Prisons : parler de réinsertion… sans rien faire

07 Septembre 2022

Jeudi 1er septembre, le ministre de la Justice Dupont-Moretti a réuni une vingtaine de représentants de grandes sociétés, dont L’Oréal et Hermès, pour les inciter à recourir à la main-d’œuvre carcérale à l’aide du contrat d’emploi pénitentiaire (CEP) voté au printemps.

La réunion aurait été prévue depuis longtemps mais la large publicité qui lui a été faite vise probablement à donner l’image d’un ministre qui reprend la main après la polémique déclenchée 15 jours auparavant suite à une séance de karting à la prison de Fresnes.
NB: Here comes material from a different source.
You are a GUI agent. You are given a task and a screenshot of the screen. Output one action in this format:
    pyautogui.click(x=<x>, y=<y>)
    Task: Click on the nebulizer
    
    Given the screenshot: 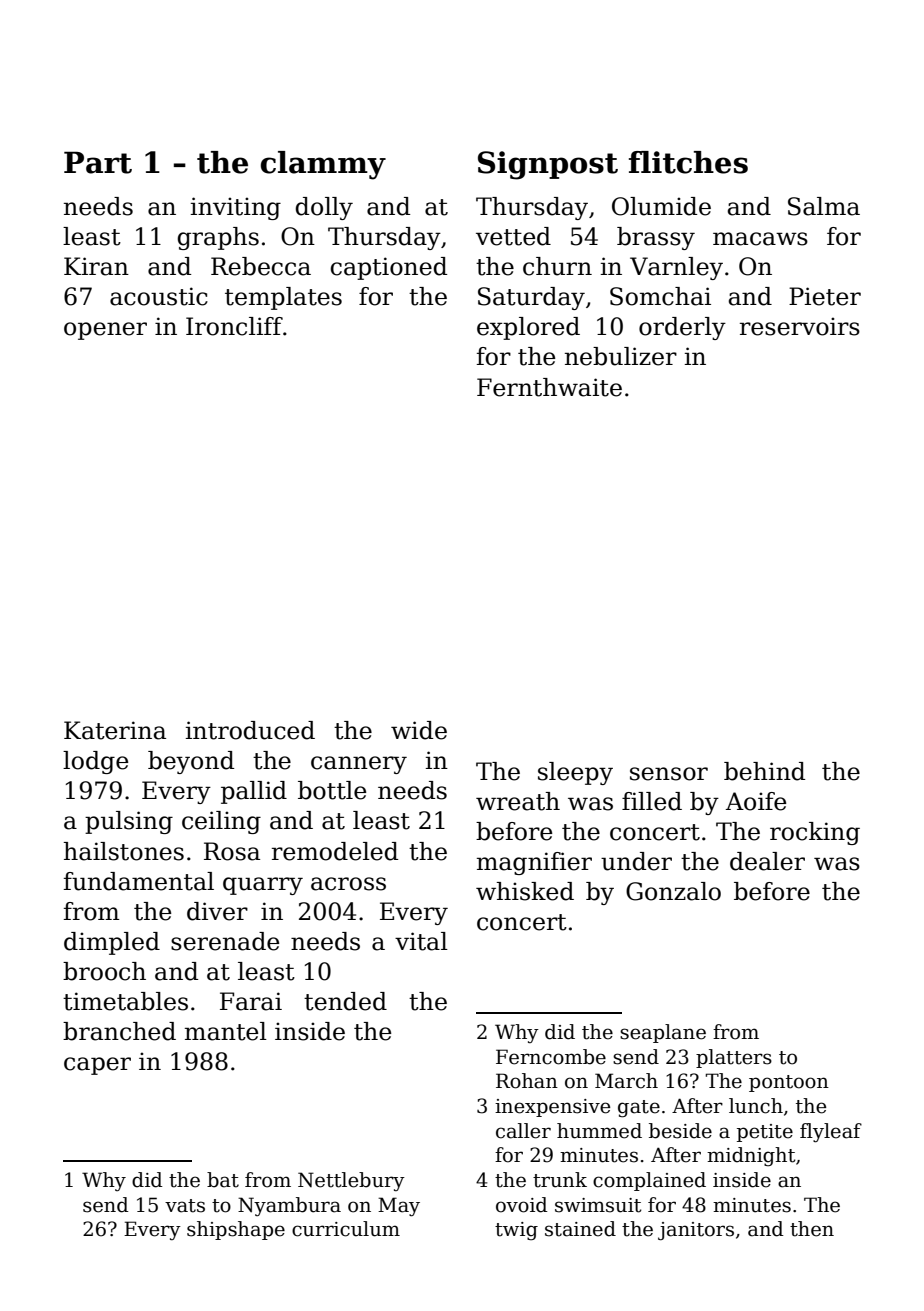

Moins d’un prisonnier sur trois exerce un emploi, en général pour l’administration pénitentiaire. Il y a vingt ans, c’était le cas de la moitié d’entre eux, mais les destructions d’emplois dans les secteurs de la fabrication textile, de meubles ou le conditionnement ont considérablement diminué le recours au travail des prisonniers.

Comme dans le reste de la société, avoir de l’argent est pourtant indispensable en prison, où bien des choses sont payantes : 14 euros par mois pour une télévision, environ 100 euros pour 20 minutes d’appels quotidiens... Au-delà des maigres ressources financières apportées par un emploi, celui-ci permet aussi de limiter l’isolement et d’atténuer la difficulté de la réinsertion, après avoir purgé sa peine.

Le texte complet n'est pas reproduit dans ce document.